Qatar’s Investment Promotion Agency disclosed that in 2021, the nation recorded market assets amounting to £114.4 billion in financial markets, alongside £730 million in Islamic insurance, known as takaful, £10.4 billion in Islamic tourism, £3.7 billion in healthcare, and £621 million in Islamic fintech.
The report also emphasised Qatar’s contribution to the global and national halal accreditation systems by forming the Organisation of Islamic Cooperation’s Halal Accreditation Centre and updating the Ministry of Public Health’s guidelines on importing halal food products.
The country is emerging as a regional centre for the halal economy, as “Qatar’s halal economy value chain is backed by participants across diverse industries, from sourcing halal materials to certifying and accrediting products that meet halal standards, as well as managing logistics and distribution to end-users.”
Qatar is also endorsing initiatives like the Ministry of Commerce and Industry’s “Halal Livelihood” programme, which seeks to increase awareness of halal living and the significance and potential of takaful, green investments, and sukuk issuance.
In line with the ambitious Qatar National Vision 2030, the nation aims to position itself as a top hub for trade, tourism, and investment in the region, including its halal economy, which is among the top 10 on the Global Islamic Economy Indicator.

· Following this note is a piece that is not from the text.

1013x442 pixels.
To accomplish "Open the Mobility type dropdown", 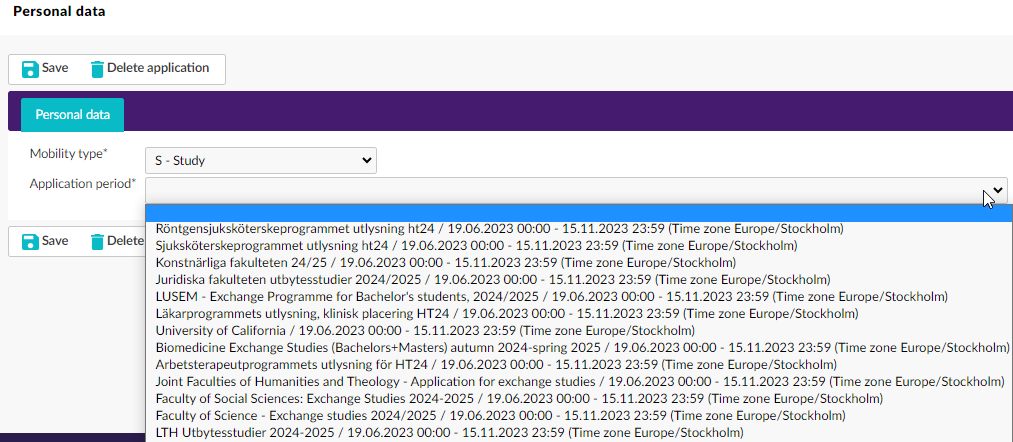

The study further indicated that the Gulf Cooperation Council has led the market since 2021, with the region amassing a value of £1.1 trillion in financial assets and £42.6 billion in the halal food market.
In addition, venture capital funding in the Middle East and North Africa achieved £730 million in Islamic finance in 2020.
Lastly, the report unveiled that the global halal market is anticipated to grow at a compounded annual rate of 9.2% to £5.6 trillion by 2025, an increase from £2.3 trillion in 2015.
The market has gained prominence for adhering to Islamic principles and values, covering various sectors, from finance and food to pharmaceuticals, travel, cosmetics, and fashion.